▸ Check your understanding
1/ In the article on mental health insurance coverage, which 2008 law required large group health plans with mental health benefits to cover it on an equal footing with physical health?
2/ Continue the article on mental health insurance coverage from the point where it stops.

Exercise text section start

Amanda Bacon’s eating disorder was growing worse. She had lost 60% of her body weight and was consuming about 100 calories a day.
But that wasn’t sick enough for her Medicaid managed-care company to cover an inpatient treatment program. She was told in 2017 that she would have to weigh 10 pounds less — putting her at 5-foot-7 and 90 pounds — or be admitted to a psychiatric unit.
“I remember thinking, ‘I’m going to die,’” the Las Cruces, N.M., resident recalled recently.
Eventually, Bacon, now 35, switched to a plan that paid for treatment, although she said it was still tedious to get services approved.
Many patients like Bacon struggle to get insurance coverage for their mental health treatment, even though two federal laws were designed to bring parity between mental and physical health care coverage. Recent studies and a legal case suggest serious disparities remain.
The 2008 Mental Health Parity and Addiction Equity Act required large group health plans that provide benefits for mental health to put that coverage on an equal footing with physical health. Two years later, the Affordable Care Act required small-group and individual health plans sold on the insurance marketplaces to cover mental health services and do that at levels comparable with medical services. (In 2016, parity rules were applied to Medicaid managed-care plans, which cover the majority of people in that federal-state health program for low-income residents.)

Exercise text section end
Record extracts section start

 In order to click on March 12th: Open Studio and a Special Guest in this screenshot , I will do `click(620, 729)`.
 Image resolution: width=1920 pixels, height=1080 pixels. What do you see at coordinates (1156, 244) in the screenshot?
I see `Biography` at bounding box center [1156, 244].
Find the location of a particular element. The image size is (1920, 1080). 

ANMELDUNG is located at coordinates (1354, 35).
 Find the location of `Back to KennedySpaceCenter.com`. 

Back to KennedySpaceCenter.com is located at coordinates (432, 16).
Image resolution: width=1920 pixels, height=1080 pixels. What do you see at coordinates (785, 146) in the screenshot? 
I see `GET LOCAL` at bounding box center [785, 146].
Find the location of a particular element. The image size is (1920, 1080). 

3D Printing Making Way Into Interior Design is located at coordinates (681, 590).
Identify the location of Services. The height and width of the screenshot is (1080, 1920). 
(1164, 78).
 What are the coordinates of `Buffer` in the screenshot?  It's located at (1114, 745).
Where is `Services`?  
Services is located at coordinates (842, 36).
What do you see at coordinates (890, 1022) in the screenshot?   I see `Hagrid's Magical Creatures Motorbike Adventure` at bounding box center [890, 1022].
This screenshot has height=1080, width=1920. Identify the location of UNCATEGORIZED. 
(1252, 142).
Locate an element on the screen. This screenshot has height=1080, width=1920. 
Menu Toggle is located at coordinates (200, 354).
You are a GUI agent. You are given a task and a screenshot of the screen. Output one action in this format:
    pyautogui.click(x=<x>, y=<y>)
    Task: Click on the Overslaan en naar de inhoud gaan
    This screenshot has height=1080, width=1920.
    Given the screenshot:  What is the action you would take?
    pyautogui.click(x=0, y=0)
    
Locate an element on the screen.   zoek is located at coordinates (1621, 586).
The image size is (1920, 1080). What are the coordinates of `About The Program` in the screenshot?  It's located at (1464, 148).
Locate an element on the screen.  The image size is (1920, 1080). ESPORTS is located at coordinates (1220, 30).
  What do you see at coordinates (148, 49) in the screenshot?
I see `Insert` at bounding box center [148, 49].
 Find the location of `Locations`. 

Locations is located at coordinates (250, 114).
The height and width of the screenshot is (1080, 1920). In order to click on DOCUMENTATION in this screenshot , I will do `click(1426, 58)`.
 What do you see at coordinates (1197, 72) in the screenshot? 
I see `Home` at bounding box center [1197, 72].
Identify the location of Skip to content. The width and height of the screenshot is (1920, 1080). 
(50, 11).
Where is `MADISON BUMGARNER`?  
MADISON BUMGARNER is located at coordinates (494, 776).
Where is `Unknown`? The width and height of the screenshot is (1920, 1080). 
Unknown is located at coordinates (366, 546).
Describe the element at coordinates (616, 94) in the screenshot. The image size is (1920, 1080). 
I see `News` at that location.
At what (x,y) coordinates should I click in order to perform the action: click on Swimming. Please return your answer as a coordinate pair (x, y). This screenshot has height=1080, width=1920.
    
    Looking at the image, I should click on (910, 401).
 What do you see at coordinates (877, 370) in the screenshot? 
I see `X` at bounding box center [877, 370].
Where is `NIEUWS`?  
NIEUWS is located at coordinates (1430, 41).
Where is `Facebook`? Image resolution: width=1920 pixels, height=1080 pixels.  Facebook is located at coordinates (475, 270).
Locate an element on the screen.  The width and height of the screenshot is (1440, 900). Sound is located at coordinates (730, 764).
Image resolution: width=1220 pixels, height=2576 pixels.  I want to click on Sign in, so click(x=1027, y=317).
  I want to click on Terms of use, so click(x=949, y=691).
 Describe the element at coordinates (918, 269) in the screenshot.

Record extracts section end

▸ Responses to the exercise
1/ The Mental Health Parity and Addiction Equity Act.

2/
The laws have been partially successful. Insurers can no longer write policies that charge higher copays and deductibles for mental health care, nor can they set annual or lifetime limits on how much they will pay for it. But patient advocates say insurance companies still interpret mental health claims more stringently.
“Insurance companies can easily circumvent mental health parity mandates by imposing restrictive standards of medical necessity,” said Meiram Bendat, a lawyer leading a class-action lawsuit against a mental health subsidiary of UnitedHealthcare.
In a closely watched ruling, a federal court in March sided with Bendat and patients alleging the insurer was deliberately shortchanging mental health claims. Chief Magistrate Judge Joseph Spero of the U.S. District Court for the Northern District of California ruled that United Behavioral Health wrote its guidelines for treatment much more narrowly than common medical standards, covering only enough to stabilize patients “while ignoring the effective treatment of members’ underlying conditions.”
Several studies, though, have found evidence of disparities in insurers’ decisions.
In February, researchers at the Congressional Budget Office reported that private insurance companies are paying 13% to 14% less for mental health care than Medicare does.
The insurance industry’s own data shows a growing gap between coverage of mental and physical care in hospitals and skilled nursing facilities. For the five years ending in 2017, out-of-pocket spending on inpatient mental health care grew nearly 13 times faster than all inpatient care, according to inpatient data reported in February by the Health Care Cost Institute, a research group funded by the insurance companies Aetna, Humana, UnitedHealthcare and Kaiser Permanente. (Kaiser Health News is not affiliated with Kaiser Permanente.)
And a 2017 report by the actuarial firm Milliman found that an office visit with a therapist is five times as likely to be out-of-network, and thus more expensive, than a primary care appointment.
In this environment, only half of the nearly 8 million children who have been diagnosed with depression, anxiety or attention deficit hyperactivity disorder receive treatment, according to a February research letter in JAMA Pediatrics. Fewer than 1 in 5 people with substance use disorder are treated and, overall, nearly 6 in 10 people with mental illness get no treatment or medication.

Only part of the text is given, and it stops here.